Top of DATA TO USE

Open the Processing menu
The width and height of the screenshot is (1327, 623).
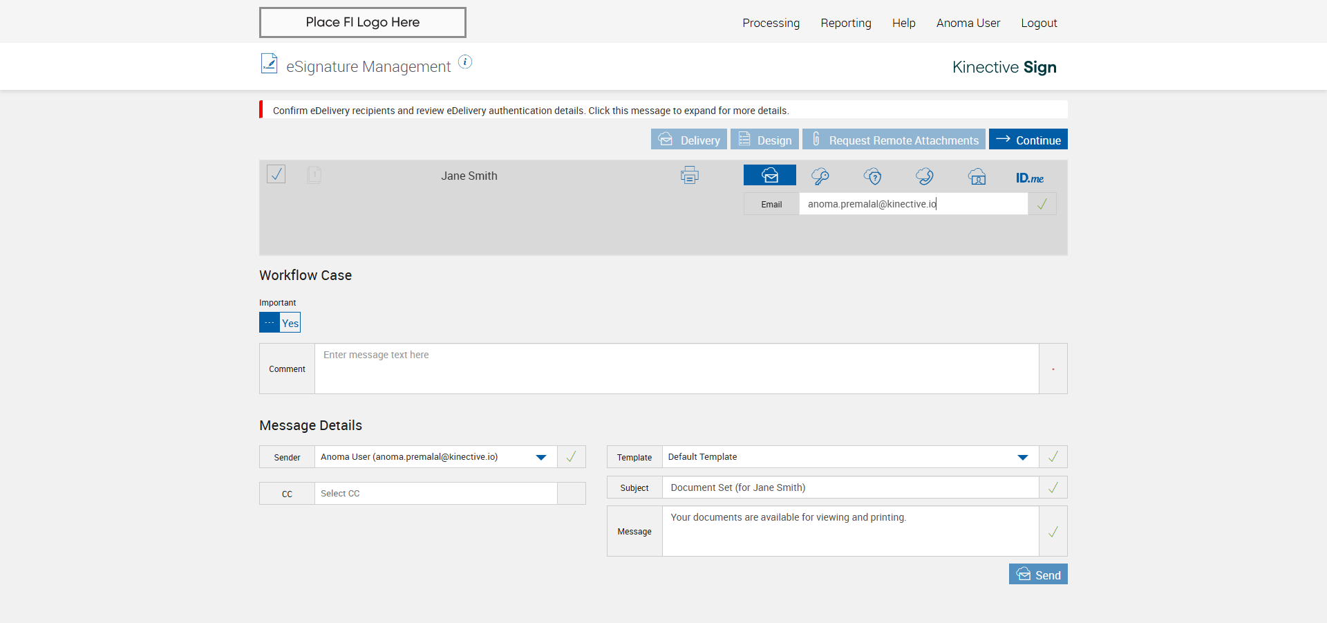click(771, 23)
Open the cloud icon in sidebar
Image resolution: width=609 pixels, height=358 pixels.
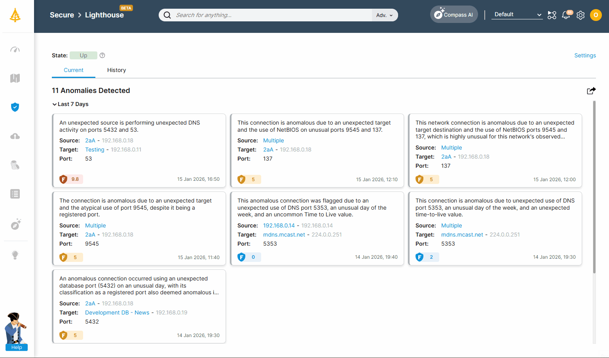click(x=15, y=136)
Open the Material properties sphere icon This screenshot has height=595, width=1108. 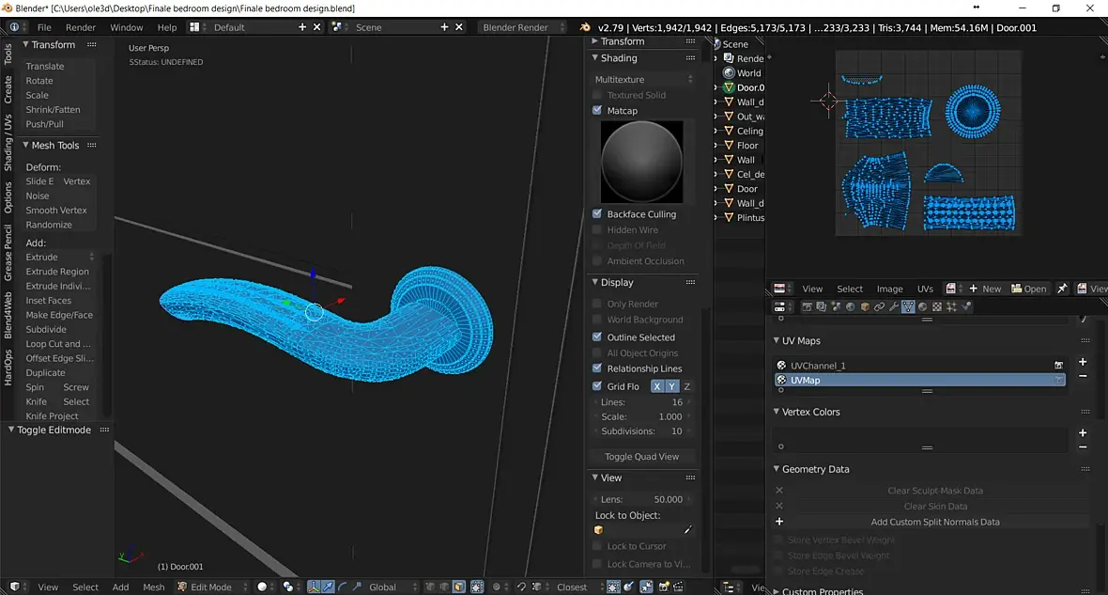tap(923, 306)
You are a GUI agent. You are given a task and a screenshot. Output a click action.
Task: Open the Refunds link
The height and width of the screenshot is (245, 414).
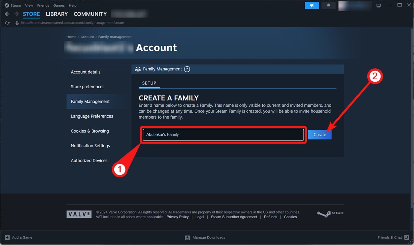270,216
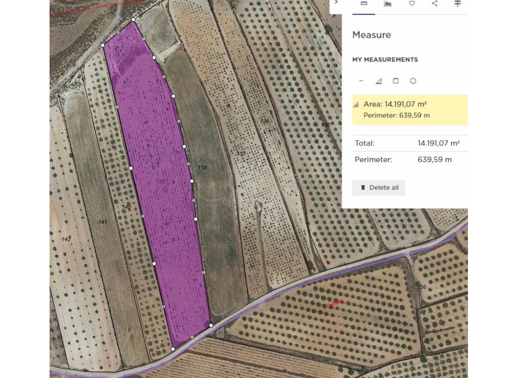The width and height of the screenshot is (518, 378).
Task: Toggle the underlined ruler tab active state
Action: 363,14
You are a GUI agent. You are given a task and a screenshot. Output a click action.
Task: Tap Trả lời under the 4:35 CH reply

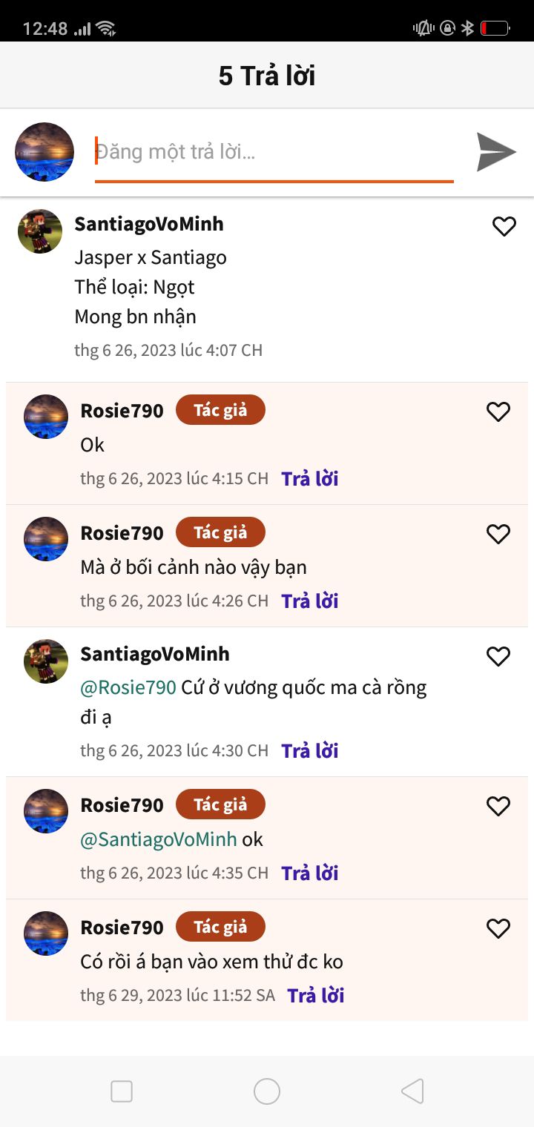tap(310, 873)
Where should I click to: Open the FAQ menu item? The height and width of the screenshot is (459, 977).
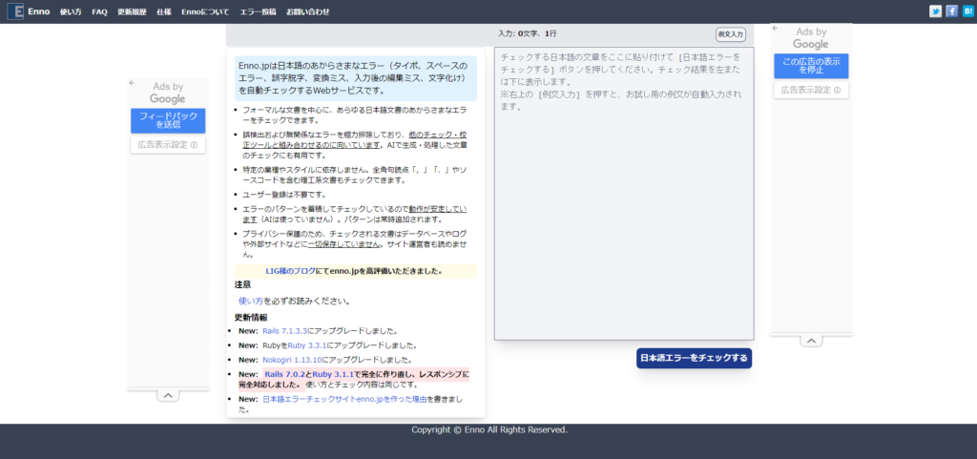[x=99, y=11]
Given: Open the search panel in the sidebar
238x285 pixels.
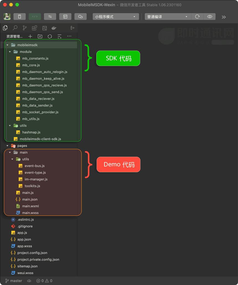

Bottom of DATA TO USE

- BRIEF
Search the material above for the word "sidebar", and return each line that holds it.

- TASK ANSWER
Open the cloud icon in sidebar
Given: Open the search panel in the sidebar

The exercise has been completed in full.